Exercise materials: Begin

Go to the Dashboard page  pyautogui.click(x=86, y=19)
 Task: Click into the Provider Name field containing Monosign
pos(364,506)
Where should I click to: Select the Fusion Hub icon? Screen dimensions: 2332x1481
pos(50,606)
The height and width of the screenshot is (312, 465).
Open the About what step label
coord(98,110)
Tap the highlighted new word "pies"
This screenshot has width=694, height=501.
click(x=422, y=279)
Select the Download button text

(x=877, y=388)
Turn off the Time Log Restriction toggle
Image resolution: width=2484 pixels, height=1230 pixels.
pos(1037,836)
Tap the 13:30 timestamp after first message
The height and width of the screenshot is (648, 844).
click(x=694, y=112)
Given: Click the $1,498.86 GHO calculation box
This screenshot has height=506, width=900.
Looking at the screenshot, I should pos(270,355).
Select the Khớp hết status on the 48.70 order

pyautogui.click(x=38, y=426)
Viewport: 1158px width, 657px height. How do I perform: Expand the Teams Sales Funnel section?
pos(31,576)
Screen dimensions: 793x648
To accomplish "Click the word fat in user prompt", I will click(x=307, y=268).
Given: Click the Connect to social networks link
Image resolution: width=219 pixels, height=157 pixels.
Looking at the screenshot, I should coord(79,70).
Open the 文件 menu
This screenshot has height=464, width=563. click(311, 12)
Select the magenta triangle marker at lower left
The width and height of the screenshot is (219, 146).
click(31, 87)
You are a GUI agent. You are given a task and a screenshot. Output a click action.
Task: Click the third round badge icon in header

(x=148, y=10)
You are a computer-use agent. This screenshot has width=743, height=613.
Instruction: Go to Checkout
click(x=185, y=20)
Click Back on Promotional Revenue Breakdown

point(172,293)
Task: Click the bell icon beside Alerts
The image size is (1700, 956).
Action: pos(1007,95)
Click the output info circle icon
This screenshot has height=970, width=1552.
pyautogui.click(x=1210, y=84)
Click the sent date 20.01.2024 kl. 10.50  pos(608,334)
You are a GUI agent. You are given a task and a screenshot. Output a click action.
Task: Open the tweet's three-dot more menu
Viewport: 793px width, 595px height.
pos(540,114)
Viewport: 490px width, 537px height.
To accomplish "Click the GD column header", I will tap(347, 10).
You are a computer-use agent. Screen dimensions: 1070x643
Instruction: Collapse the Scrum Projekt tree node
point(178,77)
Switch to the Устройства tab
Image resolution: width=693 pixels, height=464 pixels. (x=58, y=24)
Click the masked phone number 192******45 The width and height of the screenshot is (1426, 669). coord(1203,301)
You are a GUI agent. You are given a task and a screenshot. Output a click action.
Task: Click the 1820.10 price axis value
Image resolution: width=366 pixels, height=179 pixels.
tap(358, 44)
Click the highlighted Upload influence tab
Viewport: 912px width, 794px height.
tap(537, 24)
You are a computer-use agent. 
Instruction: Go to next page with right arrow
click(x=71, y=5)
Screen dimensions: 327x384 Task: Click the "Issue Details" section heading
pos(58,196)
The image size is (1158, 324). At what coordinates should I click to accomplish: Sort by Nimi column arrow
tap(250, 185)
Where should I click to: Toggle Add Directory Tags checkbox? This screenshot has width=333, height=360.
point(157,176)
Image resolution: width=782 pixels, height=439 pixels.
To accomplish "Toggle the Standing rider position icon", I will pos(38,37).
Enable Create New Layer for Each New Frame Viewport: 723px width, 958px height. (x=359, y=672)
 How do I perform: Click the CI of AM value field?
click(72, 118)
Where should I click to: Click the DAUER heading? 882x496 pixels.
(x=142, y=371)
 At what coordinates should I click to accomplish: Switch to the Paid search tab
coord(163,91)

Exercise materials: End

From the first record to the last, copy everything exactly.

Go to the Dashboard page  pyautogui.click(x=86, y=19)
 Task: Click into the Provider Name field containing Monosign
pos(364,506)
Where should I click to: Select the Fusion Hub icon? Screen dimensions: 2332x1481
pos(50,606)
The height and width of the screenshot is (312, 465).
Open the About what step label
coord(98,110)
Tap the highlighted new word "pies"
This screenshot has width=694, height=501.
click(x=422, y=279)
Select the Download button text

(x=877, y=388)
Turn off the Time Log Restriction toggle
Image resolution: width=2484 pixels, height=1230 pixels.
pos(1037,836)
Tap the 13:30 timestamp after first message
The height and width of the screenshot is (648, 844).
click(x=694, y=112)
Given: Click the $1,498.86 GHO calculation box
This screenshot has height=506, width=900.
Looking at the screenshot, I should pos(270,355).
Select the Khớp hết status on the 48.70 order

pyautogui.click(x=38, y=426)
Viewport: 1158px width, 657px height. How do I perform: Expand the Teams Sales Funnel section?
pos(31,576)
Screen dimensions: 793x648
To accomplish "Click the word fat in user prompt", I will click(x=307, y=268).
Given: Click the Connect to social networks link
Image resolution: width=219 pixels, height=157 pixels.
Looking at the screenshot, I should coord(79,70).
Open the 文件 menu
This screenshot has height=464, width=563. click(311, 12)
Select the magenta triangle marker at lower left
The width and height of the screenshot is (219, 146).
click(31, 87)
You are a GUI agent. You are given a task and a screenshot. Output a click action.
Task: Click the third round badge icon in header

(x=148, y=10)
You are a computer-use agent. This screenshot has width=743, height=613.
Instruction: Go to Checkout
click(x=185, y=20)
Click Back on Promotional Revenue Breakdown

point(172,293)
Task: Click the bell icon beside Alerts
The image size is (1700, 956).
Action: pos(1007,95)
Click the output info circle icon
This screenshot has height=970, width=1552.
pyautogui.click(x=1210, y=84)
Click the sent date 20.01.2024 kl. 10.50  pos(608,334)
You are a GUI agent. You are given a task and a screenshot. Output a click action.
Task: Open the tweet's three-dot more menu
Viewport: 793px width, 595px height.
pos(540,114)
Viewport: 490px width, 537px height.
To accomplish "Click the GD column header", I will tap(347, 10).
You are a computer-use agent. Screen dimensions: 1070x643
Instruction: Collapse the Scrum Projekt tree node
point(178,77)
Switch to the Устройства tab
Image resolution: width=693 pixels, height=464 pixels. (x=58, y=24)
Click the masked phone number 192******45 The width and height of the screenshot is (1426, 669). coord(1203,301)
You are a GUI agent. You are given a task and a screenshot. Output a click action.
Task: Click the 1820.10 price axis value
Image resolution: width=366 pixels, height=179 pixels.
tap(358, 44)
Click the highlighted Upload influence tab
Viewport: 912px width, 794px height.
tap(537, 24)
You are a computer-use agent. 
Instruction: Go to next page with right arrow
click(x=71, y=5)
Screen dimensions: 327x384 Task: Click the "Issue Details" section heading
pos(58,196)
The image size is (1158, 324). At what coordinates should I click to accomplish: Sort by Nimi column arrow
tap(250, 185)
Where should I click to: Toggle Add Directory Tags checkbox? This screenshot has width=333, height=360.
point(157,176)
Image resolution: width=782 pixels, height=439 pixels.
To accomplish "Toggle the Standing rider position icon", I will pos(38,37).
Enable Create New Layer for Each New Frame Viewport: 723px width, 958px height. (x=359, y=672)
 How do I perform: Click the CI of AM value field?
click(72, 118)
Where should I click to: Click the DAUER heading? 882x496 pixels.
(x=142, y=371)
 At what coordinates should I click to accomplish: Switch to the Paid search tab
coord(163,91)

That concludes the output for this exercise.